1991 wurde Mortier Intendant der Salzburger Festspiele, er sollte das Festival einem jüngeren Publikum erschliessen und für das 21. Jahrhundert fit machen. Bei seiner Nomination rümpften die Traditionalisten empört die Nase. Kein Wunder, hatte der junge Mortier doch gesagt, bei der Oper denke er «nur an Krankenpflege», und prophezeite, sie werde als Kunstform untergehen. Unter seiner Ära wurden 25 Opern des 20. Jahrhunderts in Salzburg aufgeführt. Danach gestaltete Mortier den ersten Zyklus der RuhrTriennale von 2002 bis 2004, anschliessend leitete er bis 2009 die Pariser Oper.

Per Zufall nach Madrid

Ab 2009 sollte Mortier die Leitung der New York City Opera als General Manager und Artistic Director übernehmen, doch nach drastischen Budgetkürzungen des Hauses nahm er davon Abstand und ging 2010 nach Madrid. Er steckte sich hohe Ziele, und das Teatro Real, das nicht zu den ersten Adressen in der Welt der Oper gehörte, zu einem führenden Häuser Europas machen. Allerdings bekam er im hoch verschuldeten Madrid bald die Auswirkungen der Finanzkrise zu spüren.
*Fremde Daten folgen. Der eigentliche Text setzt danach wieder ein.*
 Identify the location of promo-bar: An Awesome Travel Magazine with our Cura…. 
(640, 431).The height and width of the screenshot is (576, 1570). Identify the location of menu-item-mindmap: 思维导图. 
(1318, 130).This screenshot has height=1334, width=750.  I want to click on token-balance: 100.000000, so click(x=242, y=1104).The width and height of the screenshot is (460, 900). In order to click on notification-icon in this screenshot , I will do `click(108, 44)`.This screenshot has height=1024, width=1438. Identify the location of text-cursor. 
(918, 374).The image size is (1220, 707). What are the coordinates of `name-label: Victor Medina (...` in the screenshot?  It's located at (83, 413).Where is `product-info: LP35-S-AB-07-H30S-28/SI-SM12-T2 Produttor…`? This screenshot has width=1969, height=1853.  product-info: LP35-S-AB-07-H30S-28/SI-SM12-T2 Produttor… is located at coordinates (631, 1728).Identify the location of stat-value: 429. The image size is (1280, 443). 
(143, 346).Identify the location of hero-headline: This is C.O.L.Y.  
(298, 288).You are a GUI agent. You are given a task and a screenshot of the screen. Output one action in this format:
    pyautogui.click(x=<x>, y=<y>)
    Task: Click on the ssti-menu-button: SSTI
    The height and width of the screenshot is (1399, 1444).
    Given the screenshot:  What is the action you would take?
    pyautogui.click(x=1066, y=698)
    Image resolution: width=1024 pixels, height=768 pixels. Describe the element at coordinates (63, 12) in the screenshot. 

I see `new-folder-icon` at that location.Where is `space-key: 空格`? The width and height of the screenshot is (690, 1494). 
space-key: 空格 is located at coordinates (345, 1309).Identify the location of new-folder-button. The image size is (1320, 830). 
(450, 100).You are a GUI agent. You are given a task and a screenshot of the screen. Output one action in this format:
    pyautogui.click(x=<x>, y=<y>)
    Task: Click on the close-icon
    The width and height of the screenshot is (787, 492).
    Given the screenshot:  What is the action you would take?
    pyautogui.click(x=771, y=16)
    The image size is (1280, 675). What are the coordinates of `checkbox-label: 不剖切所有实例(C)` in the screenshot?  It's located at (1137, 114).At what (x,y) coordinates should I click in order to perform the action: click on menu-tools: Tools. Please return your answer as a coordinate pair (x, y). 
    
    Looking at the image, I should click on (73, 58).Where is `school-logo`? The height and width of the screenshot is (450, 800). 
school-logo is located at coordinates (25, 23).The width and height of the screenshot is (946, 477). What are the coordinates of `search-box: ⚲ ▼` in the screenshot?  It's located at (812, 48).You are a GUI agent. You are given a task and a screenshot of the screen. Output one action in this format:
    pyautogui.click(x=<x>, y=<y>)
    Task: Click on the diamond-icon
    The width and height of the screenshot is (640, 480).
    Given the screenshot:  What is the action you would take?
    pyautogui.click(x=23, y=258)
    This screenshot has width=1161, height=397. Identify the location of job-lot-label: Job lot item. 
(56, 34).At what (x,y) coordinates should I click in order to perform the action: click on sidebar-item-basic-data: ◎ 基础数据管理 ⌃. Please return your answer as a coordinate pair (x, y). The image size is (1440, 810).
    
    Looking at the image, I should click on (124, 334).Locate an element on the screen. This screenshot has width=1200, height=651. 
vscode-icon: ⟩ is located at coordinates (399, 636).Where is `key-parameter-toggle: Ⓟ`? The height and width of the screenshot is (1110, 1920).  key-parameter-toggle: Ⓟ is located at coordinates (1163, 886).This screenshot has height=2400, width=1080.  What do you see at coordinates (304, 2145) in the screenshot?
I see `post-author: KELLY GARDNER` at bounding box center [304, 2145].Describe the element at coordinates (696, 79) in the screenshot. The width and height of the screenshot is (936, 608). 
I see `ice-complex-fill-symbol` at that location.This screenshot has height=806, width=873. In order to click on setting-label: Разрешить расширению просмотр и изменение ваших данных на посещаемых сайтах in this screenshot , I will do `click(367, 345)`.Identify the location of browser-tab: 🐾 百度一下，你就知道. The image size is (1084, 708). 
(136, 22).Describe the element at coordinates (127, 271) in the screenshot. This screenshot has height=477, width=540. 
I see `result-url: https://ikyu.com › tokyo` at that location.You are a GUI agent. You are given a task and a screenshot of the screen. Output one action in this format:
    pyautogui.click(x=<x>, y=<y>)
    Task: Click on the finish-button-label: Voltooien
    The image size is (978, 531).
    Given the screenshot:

Gerard Mortier 2003 in Bochum im Bühnenbild der «Zauberflöte».
Legende: Gerard Mortier 2003 in Bochum im Bühnenbild der «Zauberflöte». Keystone

Kurz nach Bekanntgabe seiner Krebskrankheit im vergangenen Sommer wurde Mortier im Herbst nach einer grossen Auseinandersetzung durch den Katalanen Joan Matabosch abgelöst. Der Belgier machte dabei seinem Ruf, Konflikte nicht unbedingt aus dem Weg zu gehen, alle Ehre.

Das Vorhaben des Madrider Kulturministeriums, einen Spanier zu seinem Nachfolger zu machen, kritisierte er scharf. «In Spanien sehe ich aber niemanden, der infrage käme», sagte er damals barsch. Dennoch blieb Mortier – der in Deutschland in ärztlicher Behandlung war – dem Opernhaus am Plaza Isabel bis zuletzt als Berater verbunden.

Arbeitete bis zuletzt weiter

«Er war zweifellos derjenige, der die Welt der Oper in den vergangenen Jahren am stärksten beeinflusst und verändert hat», sagte Mortiers letzter Chef, Gregorio Marañón, Stiftungspräsident des Teatro Real, nach Bekanntwerden des Todes.

Aufgrund des Krebsleidens war Mortier sichtlich abgemagert, arbeitete aber so gut wie es ging weiter. «Ich habe zwar Krebs, bin aber noch nicht tot, auch wenn dies einigen gefallen würde», hatte er im letzten September den Verantwortlichen des Opernhauses geschrieben. «Ich werde kämpfen.» Nun hat er diesen Kampf verloren.